ENTRIES:
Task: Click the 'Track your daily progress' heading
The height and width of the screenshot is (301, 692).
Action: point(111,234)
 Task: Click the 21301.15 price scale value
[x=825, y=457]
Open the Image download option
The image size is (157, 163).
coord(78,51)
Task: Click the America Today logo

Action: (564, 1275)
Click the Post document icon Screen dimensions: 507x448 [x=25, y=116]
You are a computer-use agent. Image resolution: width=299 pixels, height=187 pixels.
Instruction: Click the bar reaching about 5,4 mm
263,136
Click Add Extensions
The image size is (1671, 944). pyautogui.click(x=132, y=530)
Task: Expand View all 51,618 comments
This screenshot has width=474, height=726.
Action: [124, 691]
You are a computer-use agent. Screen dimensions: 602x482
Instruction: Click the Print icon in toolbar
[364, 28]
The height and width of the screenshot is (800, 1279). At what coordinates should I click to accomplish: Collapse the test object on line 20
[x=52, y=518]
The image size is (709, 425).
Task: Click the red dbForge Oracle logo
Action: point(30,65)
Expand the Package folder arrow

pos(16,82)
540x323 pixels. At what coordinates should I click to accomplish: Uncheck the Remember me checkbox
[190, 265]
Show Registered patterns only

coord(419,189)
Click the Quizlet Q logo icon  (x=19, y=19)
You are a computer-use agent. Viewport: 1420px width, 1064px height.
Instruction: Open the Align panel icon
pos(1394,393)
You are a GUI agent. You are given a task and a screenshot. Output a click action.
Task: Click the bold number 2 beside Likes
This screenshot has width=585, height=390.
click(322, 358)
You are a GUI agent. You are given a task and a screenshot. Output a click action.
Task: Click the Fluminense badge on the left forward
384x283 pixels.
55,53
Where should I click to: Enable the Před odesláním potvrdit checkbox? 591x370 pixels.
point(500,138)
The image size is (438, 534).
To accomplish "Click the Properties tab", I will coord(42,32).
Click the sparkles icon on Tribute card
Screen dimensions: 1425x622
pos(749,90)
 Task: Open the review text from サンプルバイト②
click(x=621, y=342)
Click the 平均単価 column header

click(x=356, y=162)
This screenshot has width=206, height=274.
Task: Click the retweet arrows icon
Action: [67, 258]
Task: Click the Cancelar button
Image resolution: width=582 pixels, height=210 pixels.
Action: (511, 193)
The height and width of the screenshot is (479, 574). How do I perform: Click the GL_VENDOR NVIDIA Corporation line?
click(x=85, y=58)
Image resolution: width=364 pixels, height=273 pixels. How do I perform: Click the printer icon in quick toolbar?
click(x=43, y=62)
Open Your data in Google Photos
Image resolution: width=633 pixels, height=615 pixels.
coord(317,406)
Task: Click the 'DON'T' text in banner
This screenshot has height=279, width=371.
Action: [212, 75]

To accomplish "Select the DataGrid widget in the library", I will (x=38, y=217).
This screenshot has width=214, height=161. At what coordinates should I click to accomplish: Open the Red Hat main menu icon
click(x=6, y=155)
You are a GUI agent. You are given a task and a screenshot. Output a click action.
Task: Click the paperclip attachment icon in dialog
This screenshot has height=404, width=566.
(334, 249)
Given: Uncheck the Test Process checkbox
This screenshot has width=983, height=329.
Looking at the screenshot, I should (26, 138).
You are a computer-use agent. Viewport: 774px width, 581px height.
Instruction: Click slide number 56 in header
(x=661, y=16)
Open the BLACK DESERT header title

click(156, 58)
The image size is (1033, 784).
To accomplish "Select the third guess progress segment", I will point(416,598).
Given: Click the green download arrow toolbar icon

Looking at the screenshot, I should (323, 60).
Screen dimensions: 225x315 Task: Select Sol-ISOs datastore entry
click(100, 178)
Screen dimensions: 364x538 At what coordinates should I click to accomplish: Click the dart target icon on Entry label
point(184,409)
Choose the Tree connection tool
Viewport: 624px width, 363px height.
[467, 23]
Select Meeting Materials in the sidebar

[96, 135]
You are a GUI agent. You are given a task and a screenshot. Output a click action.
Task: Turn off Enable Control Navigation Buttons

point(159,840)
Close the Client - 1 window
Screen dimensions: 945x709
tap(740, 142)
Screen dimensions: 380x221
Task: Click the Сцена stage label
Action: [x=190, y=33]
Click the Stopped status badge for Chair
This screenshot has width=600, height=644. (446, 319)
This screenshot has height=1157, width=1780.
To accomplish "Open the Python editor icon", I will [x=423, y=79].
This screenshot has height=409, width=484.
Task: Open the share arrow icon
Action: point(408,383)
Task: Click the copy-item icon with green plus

EXERCISE AIM: Please lay out the rows from the line with "Task: Click the America Today logo" through the line with "The image size is (1671, 944)." as a two-column CSV with the header instruction,click_point, one CSV line per row. Put each row's text and its answer in their own quoted fields, with line breaks changed to spaces.

EXERCISE RESULT:
instruction,click_point
"Task: Click the America Today logo","Action: (564, 1275)"
"Click the Post document icon Screen dimensions: 507x448","[x=25, y=116]"
"You are a computer-use agent. Image resolution: width=299 pixels, height=187 pixels. Instruction: Click the bar reaching about 5,4 mm","263,136"
"Click Add Extensions","The image size is (1671, 944). pyautogui.click(x=132, y=530)"